Description: The WAV Trigger is a unique high-fidelity polyphonic audio player with surprising capabilities. Supporting up to 2048 uncompressed 16-bit, 44.1kHz wav files – the same quality as an audio CD – the WAV Trigger can play and mix up to 14 stereo tracks simultaneously and independently, with very low latency. Tracks can be controlled via 16 programmable trigger inputs, or by using a native serial control protocol or even MIDI.
Trigger inputs can be connected directly to switches and buttons, or to digital outputs from sensors or another microcontroller. Alternate functions can be specified using a free cross-platform GUI application, and allow triggers to play sequential or random tracks, pause and resume groups of tracks and even control volume. An Arduino library allows for complex serial control like real-time mixing, starting multiple tracks in sample-sync and smooth cross-fading between tracks.
On-board sample rate conversion allows for smoothly changing playback speed/pitch from 0.5x to 2x. in real-time.
MIDI allows you to use the WAV Trigger as a polyphonic sampling synthesizer to play your own sounds from any MIDI keyboard controller. MIDI Channels and Note numbers are mapped to track numbers, and MIDI Controllers adjust volume as well as attack and release times. MIDI Program Change is supported to switch between up to 16 banks of 128 sounds. The WAV Trigger audio engine even implements, pitch bending, voice stealing (oldest playing voices are used for new MIDI Notes when all 14 voices are being used), note attack (fade-in), note release (fade-out) and latency averages 8 ms.
The WAV Trigger supports both SDSC (up to 2GB) and SDHC (up to 32GB) type microSD cards.
Check the link in the documents below to keep up with the latest Firmware updates!
Note: This product is a collaboration with Robertsonics. A portion of each sales goes back to them for product support and continued development.
Based on 13 ratings:
1 of 1 found this helpful:
Just getting started with this board and I’m already impressed with it’s features and sound quality. Love having polyphonic capability to layer sounds. Was tripped up initially by my own excitement to try it out and failed to read all the instructions. Here are a few pointers to make sure you have success from the start. Good power source and proper file format for the wav files. Read the instructions and the troubleshooting section if no sound. Looking forward to giving a robot a voice to entertain the grand kids with. Will integrate this with a multitude of sensors and visual to displays to create a talking robot. Let the fun and creativity begin.

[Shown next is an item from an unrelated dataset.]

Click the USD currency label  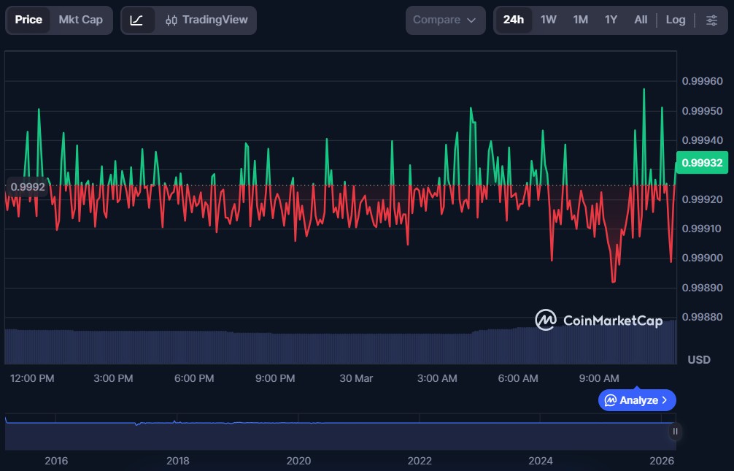699,359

Edit: Love is turning into like. I’ve been trying to make use of the “isTrackPlaying” to prevent a re-trigger of a playing sound when motion is detected. Believe that I’m doing everything correctly (settings and update calls) but get no status for playing track back from the Wav Trigger. Looking like a bug but It could be me. Trying to figure out how to get support. Success there will determine my overall satisfaction. Without this feature working my application is not possible without annoying re-triggers of playing tracks. Dropping to 4 stars.

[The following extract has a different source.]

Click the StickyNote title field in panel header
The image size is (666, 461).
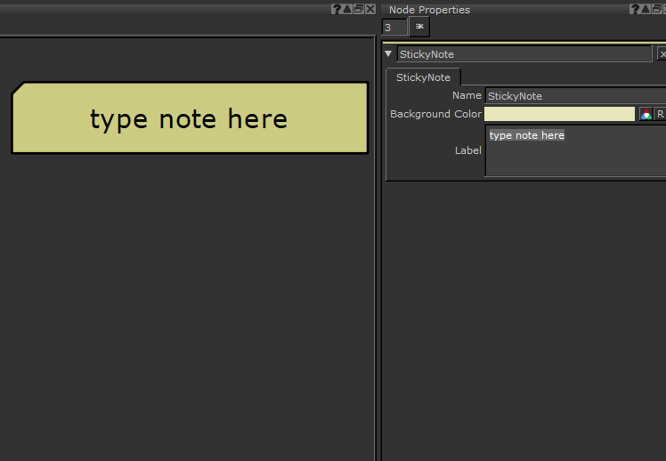tap(524, 54)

EDIT: Well I’ve been in contact with robertsonics through the Sparfun forum (rapid response BTW) and it was recommended to update firmware to 1.30 (actually 1.30b prelim release). This appears to have resolved my problem. I’m a happy camper again and glad to see that this product is well supported. Bumping back to 5 fives.
I would recommend that you get in touch with our tech support team. They should have no trouble helping resolve this issue for you!

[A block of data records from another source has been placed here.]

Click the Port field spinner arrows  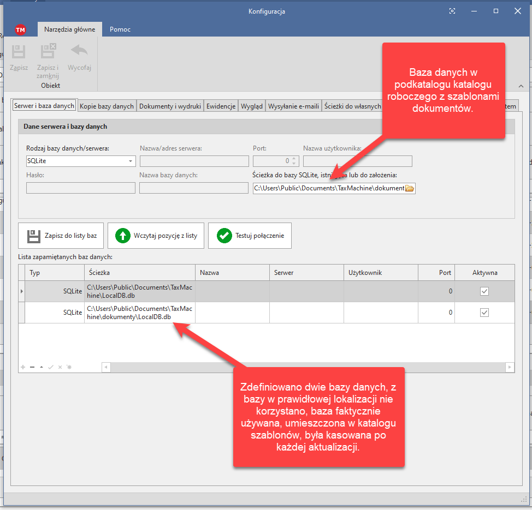[294, 161]

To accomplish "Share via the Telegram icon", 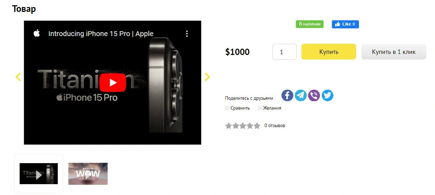I will coord(301,95).
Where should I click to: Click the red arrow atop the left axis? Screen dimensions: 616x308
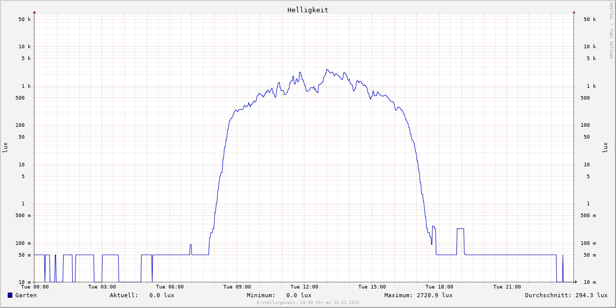coord(34,12)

1 of 1 found this helpful:
Two WAV Triggers are operated just to trigger pre-recorded WAV files by signals from a Raspberry Pi running Python GPIO code. This limited the number of sounds. However, thanks to excellent support on a forum from Robertsonics, a third WAV Trigger is operated by two wires from an Arduino which decodes six bits and an interrupt bit from Python running on a second Raspberry Pi. This provides five polyphonic octaves (and with more bits could do more) of custom sounds recorded from Mathematica code than can run on a Raspberry Pi. And yes, latency is low even through the layers of code.
1 of 1 found this helpful:
Polyphonic and ease of use. This fill the needs of my microdrum project perfectly. Thanks for your hard work.
3 of 3 found this helpful:
I’ve been looking for a music synthesizer for several of my projects and found the existing MIDI synth chips less than pleasant to listen to; lots of noise and poor sound quality. The WAV Trigger is simply amazing for me. To be able to select among 2k sounds, at CD quality, and play up to 12 at once for less than $50 is simply amazing. The software to test and change the trigger options is great. You can even operate the board without a microprocessor by connecting to the 16 channels of trigger input. The only additional feature I’d ask for is to be able to dynamically change the balance (the relative Right/Left amplitude). I think this board will keep me busy for the next 6 months of research and development.
1 of 1 found this helpful:
I built exhibits at a Museum… when you have to fade audio in and out… layer audio… control the volume… all via a pretty easy serial protocol. great product Sparkfun!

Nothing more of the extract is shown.